SCOTUS refuses tax-related passport case, letting the travel document revocation law stand

February 25, 2022

Passport check

Some of my friends are done with COVID-19,  and have taken to traveling again, both within the United States and abroad.

I’m not quite there yet, but if it works for them and I’m not on their flight or cruise ship, good for them.

Also good for those who are taking international trips. I get to see their social media photo travelogues, and I know they are being responsible taxpayers.

If they owed a major debt to the Internal Revenue Service, which currently is deemed an unpaid tax bill of $55,000 or more, they likely would have had their passports pulled. 

That’s definitely not what anyone wants to a happen when they’re planning a major excursion abroad. It’s also a pretty harsh action on the tax collector’s part.

But the Supreme Court of the United States (SCOTUS) says the IRS is well within in authority, in conjunction with State Department officials, to do just that. 

Current tax bill travel restrictions: Well, the justices didn’t actually affirm that tax/travel connection, but the country’s highest court did refuse this week to hear an appeal on the matter.

The legal action was prompted by the Fixing America’s Surface Transportation Act, or FAST Act, that became law in December 2015. That law has a provision authorizing the U.S. Department of State to a revoke, deny or limit passports for anyone the IRS certifies as having a seriously delinquent tax debt.

Seriously delinquent tax debt also is defined by statute as one where the IRS has filed a tax lien, and the individual’s collection due process rights have been exhausted or expired.

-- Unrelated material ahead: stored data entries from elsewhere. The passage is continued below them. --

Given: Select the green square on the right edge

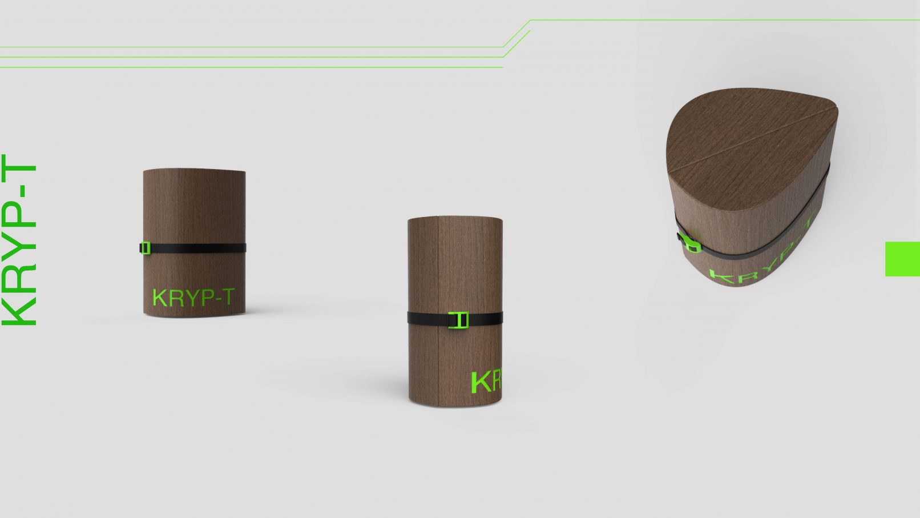Looking at the screenshot, I should pos(902,259).
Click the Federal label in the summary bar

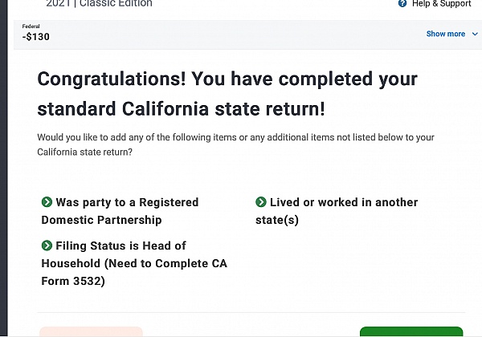31,26
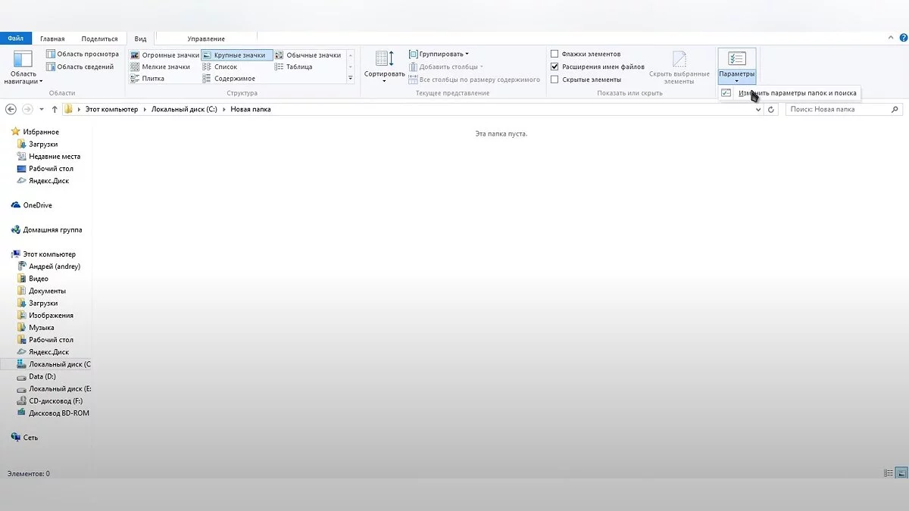
Task: Open the Файл tab
Action: click(x=15, y=39)
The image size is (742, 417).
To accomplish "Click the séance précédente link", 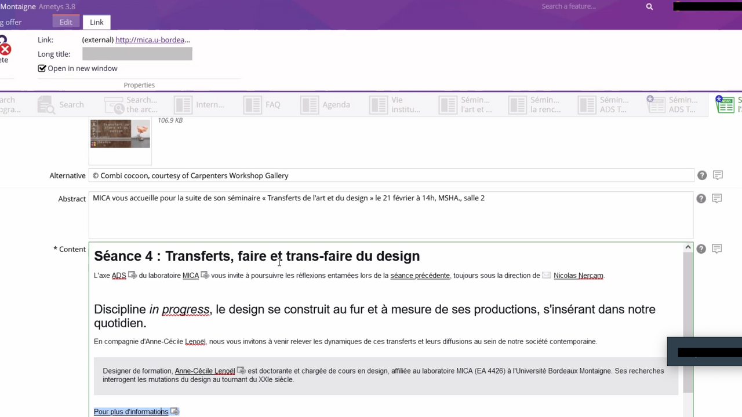I will coord(420,276).
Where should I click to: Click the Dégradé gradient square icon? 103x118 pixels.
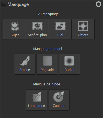(47, 61)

When this tax law took effect in 2016, the document revocation trigger was $50,000 in unpaid taxes. Each subsequent tax year, the IRS has the option to adjust the tax debt amount upward if inflation allows.

The amount that’s considered an egregious tax debt is now at the aforementioned $55,000

Traveler seek legal relief: IRS data indicate that as of April 2018, more than 436,400 taxpayers faced serious delinquent tax debt that could deleteriously affect their international travel documents.

One of those would-be travelers took his passport problem to federal court.

The Colorado man filed suit in U.S. District Court challenging the lawfulness of the State Department to revoke his passport. His argument was that the move “violated substantive due process, runs afoul of principles announced in the U.S. Constitution’s privileges and immunities clause, and contradicts caselaw concerning the common law principle of ne exeat republica.”

Since I’m not a lawyer, I turned to legal dictionaries for that last one, and learned ne exeat republica is a writ issued to restrain a person from leaving the jurisdiction of the court pending an action.

And the courts’ rulings against him: The District Court did not find the wannabe world traveler’s arguments persuasive. It upheld the State Department’s right to revoke his passport.

Further, the court found that the IRC section allowing for the passport restrictions is constitutional because it “bears a rational relation to a legitimate government interest, to wit, the collection of delinquent tax debts.”

The Colorado man, still looking to hit foreign roads, appealed, but to no avail. The Tenth Circuit upheld the District Court’s decision. In the closing of the 40-page unanimous ruling, the appellate judges note the federal government’s legitimate revenue interest and this method of collecting it.

   Under rational basis review, we will uphold a law “if there is any reasonably conceivable state of facts that could provide a rational basis for the [infringement].”  See FCC v. Beach Comm’cns, Inc., 508 U.S. 307, 313 (1993). This requires “no more than a ‘reasonable fit’ between governmental purpose … and the means chosen to advance that purpose.” Flores, 507 U.S. at 305. “Our rational basis review is highly deferential toward the government’s actions,” and “[t]he burden is on the plaintiff to show the governmental act complained of does not further a legitimate state purpose by rational means.” Seegmiller, 528 F.3d at 772.

   The statute before us, 26 U.S.C. § 7345, passes rational basis review. As [the plaintiff] concedes, the federal government has a legitimate interest in “conserving or raising money” through taxes. See Aplt. Br. at 29. Congress’s decision to further this legitimate interest by providing for revocation of passports for those who have a “seriously delinquent tax debt,” 26 U.S.C. § 7345(a), is rational. For example, Congress could rationally conclude that seriously delinquent taxpayers should be restricted from leaving the country to prevent the secretion of assets overseas or to increase compliance.”

So on to the next step, the U.S. Supreme Court. Again, he got no legal satisfaction. SCOTUS declined his request for review of the lower courts’ rulings.

Now the passport-less man either pays what the IRS says he owes, or he makes plans for more local day trips … or possibly to a federal prison if the IRS takes its own legal journey to collect his seriously delinquent tax bill.